What you will do: Please output exactly the part of the records below that opens with the line containing "Đặt Giao Hàng (407, 12)" and closes with the line containing "Meld deg på (230, 823)", both lines included, and nothing else.

Material provided:
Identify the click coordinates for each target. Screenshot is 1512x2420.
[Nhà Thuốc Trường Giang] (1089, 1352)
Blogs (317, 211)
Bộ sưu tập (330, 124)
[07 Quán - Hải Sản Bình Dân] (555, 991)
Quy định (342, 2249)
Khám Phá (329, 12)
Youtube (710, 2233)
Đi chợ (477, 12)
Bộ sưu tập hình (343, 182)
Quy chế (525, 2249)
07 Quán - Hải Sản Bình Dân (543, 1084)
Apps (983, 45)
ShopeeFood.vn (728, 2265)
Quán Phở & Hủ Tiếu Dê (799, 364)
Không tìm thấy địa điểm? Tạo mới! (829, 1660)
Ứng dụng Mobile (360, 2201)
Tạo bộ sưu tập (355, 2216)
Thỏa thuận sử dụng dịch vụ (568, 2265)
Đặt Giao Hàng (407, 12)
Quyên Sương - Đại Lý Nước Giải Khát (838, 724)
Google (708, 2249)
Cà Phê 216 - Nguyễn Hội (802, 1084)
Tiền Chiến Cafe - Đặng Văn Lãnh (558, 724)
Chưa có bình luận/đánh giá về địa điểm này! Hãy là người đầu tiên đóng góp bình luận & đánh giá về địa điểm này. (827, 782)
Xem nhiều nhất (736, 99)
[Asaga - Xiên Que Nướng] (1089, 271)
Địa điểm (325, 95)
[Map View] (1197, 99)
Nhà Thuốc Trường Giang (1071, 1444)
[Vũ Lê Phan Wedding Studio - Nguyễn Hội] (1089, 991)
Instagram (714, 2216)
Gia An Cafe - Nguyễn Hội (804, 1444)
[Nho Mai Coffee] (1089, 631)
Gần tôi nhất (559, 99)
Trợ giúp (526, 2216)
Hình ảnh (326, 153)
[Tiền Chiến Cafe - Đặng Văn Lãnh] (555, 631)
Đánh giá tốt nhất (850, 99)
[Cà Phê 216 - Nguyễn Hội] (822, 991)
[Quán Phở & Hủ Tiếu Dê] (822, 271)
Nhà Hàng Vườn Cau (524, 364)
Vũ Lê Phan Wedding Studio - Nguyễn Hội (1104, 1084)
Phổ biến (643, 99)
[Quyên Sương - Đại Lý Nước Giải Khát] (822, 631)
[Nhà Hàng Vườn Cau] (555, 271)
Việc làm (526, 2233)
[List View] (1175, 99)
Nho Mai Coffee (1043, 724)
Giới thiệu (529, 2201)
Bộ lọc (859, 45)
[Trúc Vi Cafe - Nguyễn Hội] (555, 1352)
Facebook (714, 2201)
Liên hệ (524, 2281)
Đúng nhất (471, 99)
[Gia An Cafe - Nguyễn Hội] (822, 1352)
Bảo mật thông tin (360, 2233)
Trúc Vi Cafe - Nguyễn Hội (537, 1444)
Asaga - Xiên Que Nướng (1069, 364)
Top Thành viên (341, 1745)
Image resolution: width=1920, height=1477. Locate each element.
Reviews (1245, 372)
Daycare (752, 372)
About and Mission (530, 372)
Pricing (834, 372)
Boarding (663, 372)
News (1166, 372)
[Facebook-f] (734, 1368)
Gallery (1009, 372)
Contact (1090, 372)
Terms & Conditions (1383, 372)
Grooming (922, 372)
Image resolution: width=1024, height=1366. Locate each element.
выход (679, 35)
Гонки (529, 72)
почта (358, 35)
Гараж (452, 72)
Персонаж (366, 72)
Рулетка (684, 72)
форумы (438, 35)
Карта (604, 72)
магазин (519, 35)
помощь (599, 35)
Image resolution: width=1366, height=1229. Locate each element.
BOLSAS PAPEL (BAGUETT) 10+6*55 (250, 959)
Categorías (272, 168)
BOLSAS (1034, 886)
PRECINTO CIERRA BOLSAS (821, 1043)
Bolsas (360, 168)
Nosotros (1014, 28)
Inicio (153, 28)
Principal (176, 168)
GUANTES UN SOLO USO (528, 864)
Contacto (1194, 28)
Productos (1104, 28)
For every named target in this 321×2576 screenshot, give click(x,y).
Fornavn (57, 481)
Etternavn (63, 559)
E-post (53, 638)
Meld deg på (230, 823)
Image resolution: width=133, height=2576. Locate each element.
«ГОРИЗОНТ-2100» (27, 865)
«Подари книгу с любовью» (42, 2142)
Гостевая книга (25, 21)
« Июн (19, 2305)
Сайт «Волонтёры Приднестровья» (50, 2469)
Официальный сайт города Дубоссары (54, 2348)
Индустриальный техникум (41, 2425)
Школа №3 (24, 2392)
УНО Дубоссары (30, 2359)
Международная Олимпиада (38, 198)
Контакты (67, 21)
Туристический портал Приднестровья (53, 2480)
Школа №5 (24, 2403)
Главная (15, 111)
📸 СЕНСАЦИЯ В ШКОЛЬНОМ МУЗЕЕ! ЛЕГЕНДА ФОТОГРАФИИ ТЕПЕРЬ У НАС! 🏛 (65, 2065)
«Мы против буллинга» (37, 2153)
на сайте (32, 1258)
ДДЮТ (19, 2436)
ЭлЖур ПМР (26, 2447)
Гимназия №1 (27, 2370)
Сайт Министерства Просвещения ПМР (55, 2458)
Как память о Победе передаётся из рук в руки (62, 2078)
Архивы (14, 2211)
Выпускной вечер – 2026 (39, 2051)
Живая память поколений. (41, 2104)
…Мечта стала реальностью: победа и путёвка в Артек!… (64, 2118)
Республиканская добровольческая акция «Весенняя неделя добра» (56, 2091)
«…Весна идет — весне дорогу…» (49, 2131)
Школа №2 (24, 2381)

Exercise response:
Đặt Giao Hàng (407, 12)
Quyên Sương - Đại Lý Nước Giải Khát (838, 724)
Google (708, 2249)
Cà Phê 216 - Nguyễn Hội (802, 1084)
Tiền Chiến Cafe - Đặng Văn Lãnh (558, 724)
Chưa có bình luận/đánh giá về địa điểm này! Hãy là người đầu tiên đóng góp bình luận & đánh giá về địa điểm này. (827, 782)
Xem nhiều nhất (736, 99)
[Asaga - Xiên Que Nướng] (1089, 271)
Địa điểm (325, 95)
[Map View] (1197, 99)
Nhà Thuốc Trường Giang (1071, 1444)
[Vũ Lê Phan Wedding Studio - Nguyễn Hội] (1089, 991)
Instagram (714, 2216)
Gia An Cafe - Nguyễn Hội (804, 1444)
[Nho Mai Coffee] (1089, 631)
Gần tôi nhất (559, 99)
Trợ giúp (526, 2216)
Hình ảnh (326, 153)
[Tiền Chiến Cafe - Đặng Văn Lãnh] (555, 631)
Đánh giá tốt nhất (850, 99)
[Cà Phê 216 - Nguyễn Hội] (822, 991)
[Quán Phở & Hủ Tiếu Dê] (822, 271)
Nhà Hàng Vườn Cau (524, 364)
Vũ Lê Phan Wedding Studio - Nguyễn Hội (1104, 1084)
Phổ biến (643, 99)
[Quyên Sương - Đại Lý Nước Giải Khát] (822, 631)
[Nhà Hàng Vườn Cau] (555, 271)
Việc làm (526, 2233)
[List View] (1175, 99)
Nho Mai Coffee (1043, 724)
Giới thiệu (529, 2201)
Bộ lọc (859, 45)
[Trúc Vi Cafe - Nguyễn Hội] (555, 1352)
Facebook (714, 2201)
Liên hệ (524, 2281)
Đúng nhất (471, 99)
[Gia An Cafe - Nguyễn Hội] (822, 1352)
Bảo mật thông tin (360, 2233)
Trúc Vi Cafe - Nguyễn Hội (537, 1444)
Asaga - Xiên Que Nướng (1069, 364)
Top Thành viên (341, 1745)
Image resolution: width=1920, height=1477. Locate each element.
Reviews (1245, 372)
Daycare (752, 372)
About and Mission (530, 372)
Pricing (834, 372)
Boarding (663, 372)
News (1166, 372)
[Facebook-f] (734, 1368)
Gallery (1009, 372)
Contact (1090, 372)
Terms & Conditions (1383, 372)
Grooming (922, 372)
Image resolution: width=1024, height=1366. Locate each element.
выход (679, 35)
Гонки (529, 72)
почта (358, 35)
Гараж (452, 72)
Персонаж (366, 72)
Рулетка (684, 72)
форумы (438, 35)
Карта (604, 72)
магазин (519, 35)
помощь (599, 35)
Image resolution: width=1366, height=1229. Locate each element.
BOLSAS PAPEL (BAGUETT) 10+6*55 (250, 959)
Categorías (272, 168)
BOLSAS (1034, 886)
PRECINTO CIERRA BOLSAS (821, 1043)
Bolsas (360, 168)
Nosotros (1014, 28)
Inicio (153, 28)
Principal (176, 168)
GUANTES UN SOLO USO (528, 864)
Contacto (1194, 28)
Productos (1104, 28)
For every named target in this 321×2576 screenshot, give click(x,y).
Fornavn (57, 481)
Etternavn (63, 559)
E-post (53, 638)
Meld deg på (230, 823)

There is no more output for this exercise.